Financial Performance Surpasses Projections
Dr Reddy's Laboratories reported its financial results for the third quarter of fiscal year 2025 (ending December 31, 2024), revealing performance that surpassed market expectations. The company announced a consolidated revenue of ₹7,006 crore, marking a 4.4% increase compared to the same period last year, against an expectation of largely flat sales. Profitability also showed positive momentum, with profit after tax (PAT) rising by 12.6% to ₹1,377 crore. Furthermore, the company's Earnings Before Interest, Taxes, Depreciation, and Amortization (EBITDA) grew by 15% to ₹2,007 crore, indicating strong operational efficiency.
Segment Performance and Future Catalysts
The revenue growth was primarily driven by robust performance in key markets including India, Europe, and various emerging economies. This expansion helped offset certain headwinds observed in the U.S. business, which experienced lower contributions from legacy products such as Revlimid. Analysts anticipate that the U.S. business, excluding Revlimid, might see single-digit growth, while other geographic segments are projected to continue their double-digit expansion.

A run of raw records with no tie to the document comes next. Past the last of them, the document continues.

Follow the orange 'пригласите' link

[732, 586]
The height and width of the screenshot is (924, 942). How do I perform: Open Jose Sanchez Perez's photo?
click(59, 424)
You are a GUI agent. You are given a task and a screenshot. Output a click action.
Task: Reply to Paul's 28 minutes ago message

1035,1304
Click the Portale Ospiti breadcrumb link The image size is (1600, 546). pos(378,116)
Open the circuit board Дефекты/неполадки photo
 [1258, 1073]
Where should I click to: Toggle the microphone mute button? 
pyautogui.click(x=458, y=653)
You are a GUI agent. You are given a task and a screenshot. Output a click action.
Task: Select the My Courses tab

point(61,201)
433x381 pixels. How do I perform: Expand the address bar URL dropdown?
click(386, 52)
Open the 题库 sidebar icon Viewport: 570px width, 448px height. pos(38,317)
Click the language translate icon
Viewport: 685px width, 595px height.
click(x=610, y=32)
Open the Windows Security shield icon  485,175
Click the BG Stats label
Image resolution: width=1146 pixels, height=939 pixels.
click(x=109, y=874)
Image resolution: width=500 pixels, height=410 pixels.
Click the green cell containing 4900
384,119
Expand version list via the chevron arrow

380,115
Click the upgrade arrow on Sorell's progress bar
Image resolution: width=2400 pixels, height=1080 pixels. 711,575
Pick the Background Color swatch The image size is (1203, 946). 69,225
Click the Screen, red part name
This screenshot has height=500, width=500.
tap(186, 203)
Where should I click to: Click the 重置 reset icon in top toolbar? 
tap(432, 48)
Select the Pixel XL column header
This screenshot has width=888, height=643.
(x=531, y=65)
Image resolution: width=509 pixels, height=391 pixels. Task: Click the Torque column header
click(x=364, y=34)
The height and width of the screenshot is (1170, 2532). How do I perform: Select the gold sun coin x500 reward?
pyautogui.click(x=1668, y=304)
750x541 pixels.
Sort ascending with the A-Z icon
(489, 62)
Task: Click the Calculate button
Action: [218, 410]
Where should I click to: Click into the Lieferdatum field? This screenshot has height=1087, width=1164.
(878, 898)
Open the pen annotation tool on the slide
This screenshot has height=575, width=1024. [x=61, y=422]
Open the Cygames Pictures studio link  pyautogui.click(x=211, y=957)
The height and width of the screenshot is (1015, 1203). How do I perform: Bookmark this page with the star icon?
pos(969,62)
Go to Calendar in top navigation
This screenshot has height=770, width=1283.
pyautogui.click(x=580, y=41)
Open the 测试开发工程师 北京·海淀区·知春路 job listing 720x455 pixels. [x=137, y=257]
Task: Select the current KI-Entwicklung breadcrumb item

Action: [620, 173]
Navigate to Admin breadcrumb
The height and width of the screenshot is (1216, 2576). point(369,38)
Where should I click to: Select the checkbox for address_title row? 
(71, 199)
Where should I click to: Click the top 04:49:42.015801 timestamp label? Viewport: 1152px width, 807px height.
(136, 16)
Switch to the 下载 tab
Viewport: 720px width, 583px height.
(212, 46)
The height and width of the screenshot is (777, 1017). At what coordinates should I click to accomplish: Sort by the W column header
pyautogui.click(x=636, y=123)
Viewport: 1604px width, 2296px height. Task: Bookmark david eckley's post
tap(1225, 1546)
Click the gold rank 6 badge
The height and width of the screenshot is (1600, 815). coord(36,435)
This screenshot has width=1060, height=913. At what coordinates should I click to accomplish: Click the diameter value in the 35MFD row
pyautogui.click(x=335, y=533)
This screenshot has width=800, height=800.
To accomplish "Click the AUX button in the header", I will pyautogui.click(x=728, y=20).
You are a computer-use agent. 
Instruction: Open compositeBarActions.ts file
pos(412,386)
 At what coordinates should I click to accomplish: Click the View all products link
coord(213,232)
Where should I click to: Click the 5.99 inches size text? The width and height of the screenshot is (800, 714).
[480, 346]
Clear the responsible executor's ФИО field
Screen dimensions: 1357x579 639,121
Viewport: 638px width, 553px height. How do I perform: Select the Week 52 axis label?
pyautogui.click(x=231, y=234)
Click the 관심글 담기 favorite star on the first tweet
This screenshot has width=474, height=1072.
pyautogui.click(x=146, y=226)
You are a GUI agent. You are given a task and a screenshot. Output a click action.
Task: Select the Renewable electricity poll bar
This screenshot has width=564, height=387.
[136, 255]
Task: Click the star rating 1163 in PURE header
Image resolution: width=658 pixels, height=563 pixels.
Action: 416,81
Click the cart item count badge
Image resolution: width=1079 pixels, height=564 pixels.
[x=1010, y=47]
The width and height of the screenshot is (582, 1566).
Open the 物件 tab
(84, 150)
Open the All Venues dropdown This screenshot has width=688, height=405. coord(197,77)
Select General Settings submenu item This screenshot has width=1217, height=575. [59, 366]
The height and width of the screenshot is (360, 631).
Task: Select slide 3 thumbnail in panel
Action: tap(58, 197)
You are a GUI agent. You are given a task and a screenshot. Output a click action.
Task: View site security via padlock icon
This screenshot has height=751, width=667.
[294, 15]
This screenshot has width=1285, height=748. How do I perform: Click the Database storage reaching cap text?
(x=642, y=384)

A significant focus for future growth is the company's pharmaceutical pipeline. Dr. Reddy's has received regulatory approval for semaglutide in India, with a targeted launch scheduled for March 21. Filings are underway for this product in approximately 80 global markets, and a review response has been submitted in Canada with a goal date of May 2026. Additionally, the company has filed the intravenous form of its abatacept biosimilar for review by the U.S. Food and Drug Administration (FDA). These developments are seen as potential key catalysts for future expansion.
Divided Analyst Sentiment and Market Outlook
Despite the strong quarterly results, analyst sentiment remains divided. Brokerage firm CLSA upgraded its rating to 'Hold' with a price target of ₹1,210, citing the positive beat on revenue and earnings. HSBC maintained a 'Buy' rating and a price target of ₹1,435, highlighting strong sales growth in India and Russia, alongside favorable foreign exchange benefits. Conversely, Citi reiterated a 'Sell' rating with a price target of ₹1,070, expressing concerns about the anticipated tapering of generic Revlimid revenues and potential pressure on earnings from increased future expenses, including higher SG&A and R&D spending. Overall, among 40 analysts tracking the company, 16 recommend 'Buy', 11 suggest 'Hold', and 13 advise 'Sell'.
Market Reaction and Valuation
On Thursday, January 22, 2026, shares of Dr Reddy's Laboratories were trading higher. The stock closed the previous trading day, Wednesday, January 21, 2026, at ₹1,156, and is down approximately 8% year-to-date. As of mid-morning on January 22, 2026, the stock was trading around ₹1,162.50 with a trading volume of approximately 1,250,000 shares. The company currently has a market capitalization of approximately ₹65,500 crore and a trailing twelve-month Price-to-Earnings (P/E) ratio of around 29.5x.
Peer Comparison
Dr Reddy's reported Q3 FY25 revenue growth of 4.4% and PAT growth of 12.6%. This performance occurred within a broader context of positive results from other major pharmaceutical companies. For example, Sun Pharmaceutical Industries reported its Q3 FY25 results, showing consolidated revenue increased by 10% and profit after tax grew by 17% for the same quarter, indicating a generally positive trend across the Indian pharmaceutical sector.